Brett, William Baliol, 1815-1899

  • GB-2014-WSA-03772
  • Person
  • 1815-1899

BRETT, WILLIAM BALIOL, 1ST VISCOUNT ESHER, brother of Wilford George Brett (qv); b. 13 Aug 1815; adm. (G) 11 Jan 1830; Gonville and Caius Coll. Cambridge, adm. pens. 25 Jun 1835, matr. Mich. 1835; rowed in Cambridge eight against Leander 1837, 1838, and against Oxford 1839; stroked the Cambridge Subscription Rooms eight which won the Grand Challenge Cup at Henley 1841; BA 1840; MA 1845; adm. Lincoln’s Inn 30 Apr 1839, called to bar 29 Jan 1846, Bencher 1861-8; Northern circuit; QC 22 Feb 1861; contested (Cons) Rochdale 1865; MP (Cons) Helston 5 Jul 1866 - Aug 1868; Solicitor-Gen., 10 Feb - Aug 1868; knighted 29 Feb 1868; Serjeant-at-law; Justice of the Common Pleas 24 Aug 1868-75; Judge of the High Court, Queen’s Bench Division, 1875-6; Lord Justice of Appeal 27 Oct 1876 - Apr 1883; Privy Councillor 28 Nov 1876; Master of the Rolls 3 Apr 1883 - Oct 1897; cr. Baron Esher 24 Jul 1885; cr. Viscount Esher 11 Nov 1897; Hon. Fellow, Gonville and Caius Coll., 7 Oct 1886; a Busby Trustee 18 May 1886 - Jun 1890; m. 3 Apr 1850 Eugénie, only dau. of Louis Mayer, Lyon, France, and step-dau. of Col. John Gurwood CB; d. 24 May 1899. DNB.

Britton, James, 1790-1871

  • GB-2014-WSA-03822
  • Person
  • 1790-1871

BRITTON, JAMES, only son of Rev.

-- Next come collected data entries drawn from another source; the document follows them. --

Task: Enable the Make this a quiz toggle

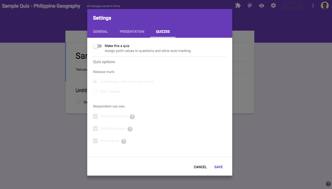Action: (97, 46)
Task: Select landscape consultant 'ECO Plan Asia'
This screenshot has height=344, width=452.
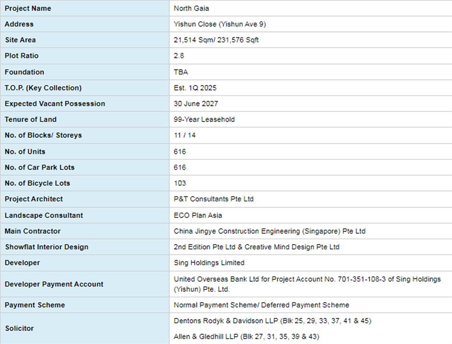Action: click(x=197, y=215)
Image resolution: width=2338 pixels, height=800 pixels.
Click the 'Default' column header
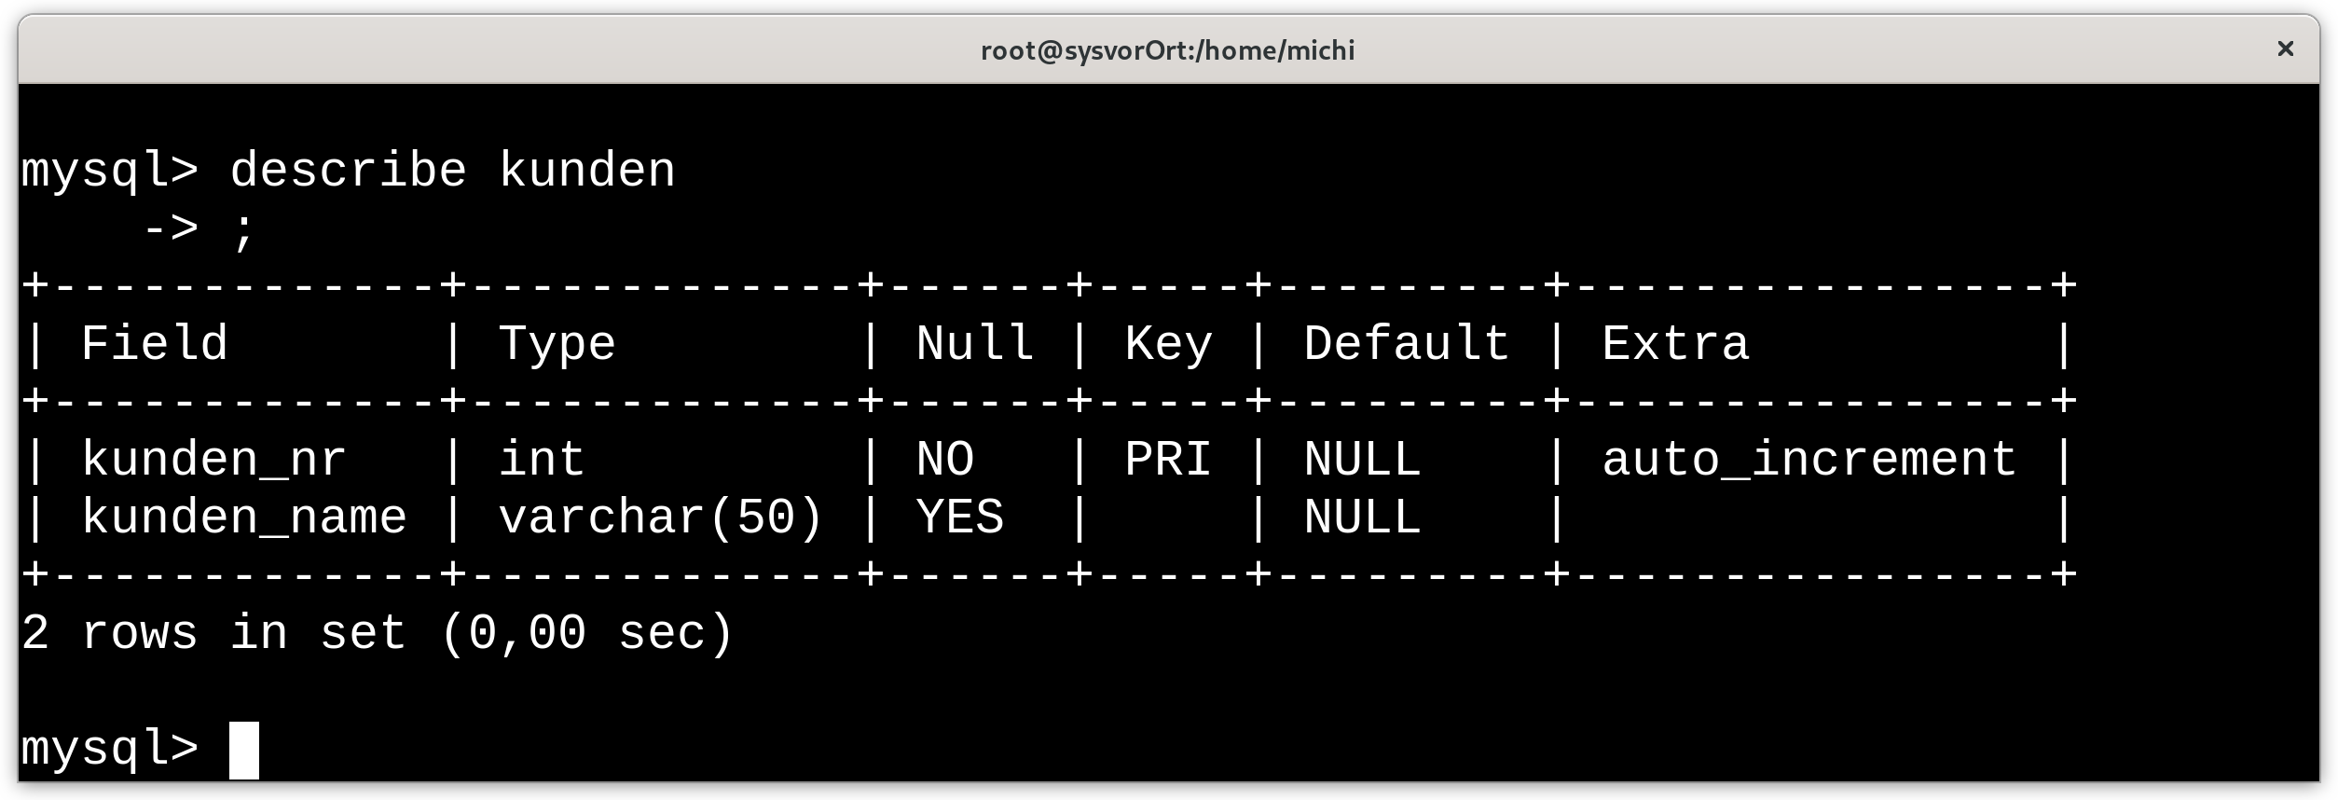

James Britton, Head Master of Durham GS, subsequently Vicar of Bossall, Yorkshire North Riding, and Isabella, sister of Henry Forster Mills (qv); b. 25 Oct 1790; in school list 1803; KS (aged 14) 1805; elected to Christ Church, Oxford 1809, matr. 17 May 1809; BA 1813; MA 1815; ordained deacon 6 Mar 1812 (Chester, lit. dim. from York), priest 18 Dec 1814 (York); Curate, Ware, Herts.; Vicar of Great Bardfield, Essex, 17 Jul 1829-40; m. 22 Aug 1818 Julia, dau. of Richard Down, Bartholomew Lane, London, banker; d. 18 May 1871.